Employing PRISMA methodology, the MEDLINE was searched through PubMed using appropriate MeSH terms. Data are reported in a summative manner and separately for each major non-variceal cause of bleeding.


Overall, 23 studies were identified with a total of 1288 cirrhotic patients of whom 958/1288 underwent endoscopic therapy for acute non-variceal GIB. Peptic ulcer bleeding was the most common cause of acute non-variceal bleeding, followed by portal hypertensive gastropathy, gastric antral vascular ectasia, Mallory-Weiss syndrome, Dieaulafoy lesions, portal hypertensive colopathy, and hemorrhoids. Failure to control bleeding from all-causes of non-variceal GIB accounted for less than 3.5% of cirrhotic patients. Rebleeding (range 2%-25%) and mortality (range 3%-40%) rates varied, presumably due to study heterogeneity. Rebleeding was usually managed endoscopically and salvage therapy using arterial embolisation or surgery was undertaken in very few cases. Mortality was usually associated with liver function deterioration and other organ failure or infections rather than uncontrolled bleeding. Endoscopic treatment-related complications were extremely rare. Lower acute non-variceal bleeding was examined in two studies (197/1288 patients) achieving initial hemostasis in all patients using argon plasma coagulation for portal hypertensive colopathy and endoscopic band ligation or sclerotherapy for bleeding hemorrhoids (rebleeding range 10%-13%). Data on the efficacy of endoscopic therapy of cirrhotic patients vs non-cirrhotic controls with acute GIB are very scarce.


Endotherapy seems to be efficient as a means to control non-variceal hemorrhage in cirrhosis, although published data are very limited, particularly those comparing cirrhotics with non-cirrhotics and those regarding acute bleeding from the lower gastrointestinal tract. Rebleeding and mortality rates appear to be relatively high, although firm conclusions may not be drawn due to study heterogeneity. Hopefully this review may stimulate further research on this subject and help clinicians administer optimal endoscopic therapy for cirrhotic patients.

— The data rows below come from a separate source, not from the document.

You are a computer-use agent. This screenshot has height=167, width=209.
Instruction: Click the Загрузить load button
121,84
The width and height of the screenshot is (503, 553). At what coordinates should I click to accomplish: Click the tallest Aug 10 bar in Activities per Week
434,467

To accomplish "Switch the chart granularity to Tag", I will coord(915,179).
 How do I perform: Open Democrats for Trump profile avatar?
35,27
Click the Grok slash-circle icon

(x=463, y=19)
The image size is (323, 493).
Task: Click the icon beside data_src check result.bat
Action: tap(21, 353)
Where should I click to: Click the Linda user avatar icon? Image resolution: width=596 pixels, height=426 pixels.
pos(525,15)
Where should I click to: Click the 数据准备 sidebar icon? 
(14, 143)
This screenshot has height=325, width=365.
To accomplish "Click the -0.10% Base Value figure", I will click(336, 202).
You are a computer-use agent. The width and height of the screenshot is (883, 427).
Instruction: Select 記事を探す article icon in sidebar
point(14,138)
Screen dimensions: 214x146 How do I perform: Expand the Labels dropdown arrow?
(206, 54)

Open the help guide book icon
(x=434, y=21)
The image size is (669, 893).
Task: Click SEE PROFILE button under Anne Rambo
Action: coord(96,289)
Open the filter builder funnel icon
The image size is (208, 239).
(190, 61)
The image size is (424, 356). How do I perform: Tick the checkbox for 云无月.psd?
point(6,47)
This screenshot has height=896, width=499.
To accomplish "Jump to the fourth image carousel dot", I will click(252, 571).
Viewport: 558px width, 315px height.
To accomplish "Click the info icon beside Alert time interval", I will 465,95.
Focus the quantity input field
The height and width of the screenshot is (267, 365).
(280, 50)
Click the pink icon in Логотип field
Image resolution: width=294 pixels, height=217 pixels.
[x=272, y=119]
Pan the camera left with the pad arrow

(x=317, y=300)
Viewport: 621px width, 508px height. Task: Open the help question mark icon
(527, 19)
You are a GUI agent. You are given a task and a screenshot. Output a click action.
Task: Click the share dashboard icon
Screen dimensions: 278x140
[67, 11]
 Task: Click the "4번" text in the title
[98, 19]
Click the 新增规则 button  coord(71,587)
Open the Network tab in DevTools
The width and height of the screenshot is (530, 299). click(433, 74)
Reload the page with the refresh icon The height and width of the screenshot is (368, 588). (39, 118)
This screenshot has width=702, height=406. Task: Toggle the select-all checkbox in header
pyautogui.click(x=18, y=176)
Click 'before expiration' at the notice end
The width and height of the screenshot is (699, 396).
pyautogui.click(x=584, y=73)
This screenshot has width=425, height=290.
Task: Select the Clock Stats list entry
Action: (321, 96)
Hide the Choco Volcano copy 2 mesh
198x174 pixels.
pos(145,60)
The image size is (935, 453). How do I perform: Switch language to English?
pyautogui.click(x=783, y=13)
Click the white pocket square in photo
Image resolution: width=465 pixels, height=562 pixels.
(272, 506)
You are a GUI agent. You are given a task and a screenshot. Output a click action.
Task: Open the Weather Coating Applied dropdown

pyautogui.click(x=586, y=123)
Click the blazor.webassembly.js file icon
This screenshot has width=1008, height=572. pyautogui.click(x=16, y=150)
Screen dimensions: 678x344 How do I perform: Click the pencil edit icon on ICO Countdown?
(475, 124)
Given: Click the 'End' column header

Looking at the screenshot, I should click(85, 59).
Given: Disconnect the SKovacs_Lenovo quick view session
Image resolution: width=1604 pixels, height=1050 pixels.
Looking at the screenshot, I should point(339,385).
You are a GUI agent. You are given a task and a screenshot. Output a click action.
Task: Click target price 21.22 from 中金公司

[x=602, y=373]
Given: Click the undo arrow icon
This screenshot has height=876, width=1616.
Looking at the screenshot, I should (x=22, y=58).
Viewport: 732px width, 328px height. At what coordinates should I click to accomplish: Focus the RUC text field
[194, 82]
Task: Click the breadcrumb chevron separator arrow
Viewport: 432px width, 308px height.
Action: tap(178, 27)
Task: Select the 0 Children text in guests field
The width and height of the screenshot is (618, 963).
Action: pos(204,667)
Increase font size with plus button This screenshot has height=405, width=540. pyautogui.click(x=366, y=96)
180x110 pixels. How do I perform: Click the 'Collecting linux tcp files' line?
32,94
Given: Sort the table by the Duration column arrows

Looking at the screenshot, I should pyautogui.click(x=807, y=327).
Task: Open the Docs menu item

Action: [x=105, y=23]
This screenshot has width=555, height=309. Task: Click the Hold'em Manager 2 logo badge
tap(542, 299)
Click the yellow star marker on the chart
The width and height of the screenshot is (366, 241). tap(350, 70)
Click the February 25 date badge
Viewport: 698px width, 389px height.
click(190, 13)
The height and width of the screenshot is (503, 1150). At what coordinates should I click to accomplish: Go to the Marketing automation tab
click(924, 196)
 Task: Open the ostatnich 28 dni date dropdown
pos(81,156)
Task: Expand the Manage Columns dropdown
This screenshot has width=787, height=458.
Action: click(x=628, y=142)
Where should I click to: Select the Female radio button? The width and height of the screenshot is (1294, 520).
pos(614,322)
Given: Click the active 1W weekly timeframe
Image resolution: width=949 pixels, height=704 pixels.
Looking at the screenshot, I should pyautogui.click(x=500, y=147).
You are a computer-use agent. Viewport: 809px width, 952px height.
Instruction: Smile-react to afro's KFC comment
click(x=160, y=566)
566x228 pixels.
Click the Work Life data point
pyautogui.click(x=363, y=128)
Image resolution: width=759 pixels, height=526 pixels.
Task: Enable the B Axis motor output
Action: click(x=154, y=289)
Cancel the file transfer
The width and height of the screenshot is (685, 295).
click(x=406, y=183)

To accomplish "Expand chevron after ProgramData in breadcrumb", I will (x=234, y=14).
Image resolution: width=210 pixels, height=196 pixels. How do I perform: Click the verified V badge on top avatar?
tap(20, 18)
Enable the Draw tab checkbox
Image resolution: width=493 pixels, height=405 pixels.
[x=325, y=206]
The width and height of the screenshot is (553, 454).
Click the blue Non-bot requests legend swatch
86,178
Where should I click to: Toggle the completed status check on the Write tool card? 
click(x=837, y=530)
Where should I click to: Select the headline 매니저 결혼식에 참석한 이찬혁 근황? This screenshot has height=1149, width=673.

Keywords: Liver cirrhosis, Non-variceal gastrointestinal hemorrhage, Gastrointestinal endoscopy, Endoscopic therapy, Patient outcomes, Peptic ulcer, Mallory Weiss syndrome, Gastric antral vascular ectasia

Core Tip: Acute non-variceal gastrointestinal bleeding (ANVGIB) is not uncommon in cirrhotic patients. Survival of these patients has improved in recent years due to the evolution of both endoscopic and pharmacologic treatment. However data on most sources of ANVGIB and the efficacy of endoscopic therapy in cirrhosis are very limited, while similar data on acute bleeding from the lower gastrointestinal tract are almost non-existent in this group of patients. We herein present endoscopic modalities used to control ANVGIB and post-treatment outcomes in patients with liver cirrhosis. Our review highlights that endoscopic therapy seems to be effective in these patients, although comparative data with non-cirrhotic patients are very few.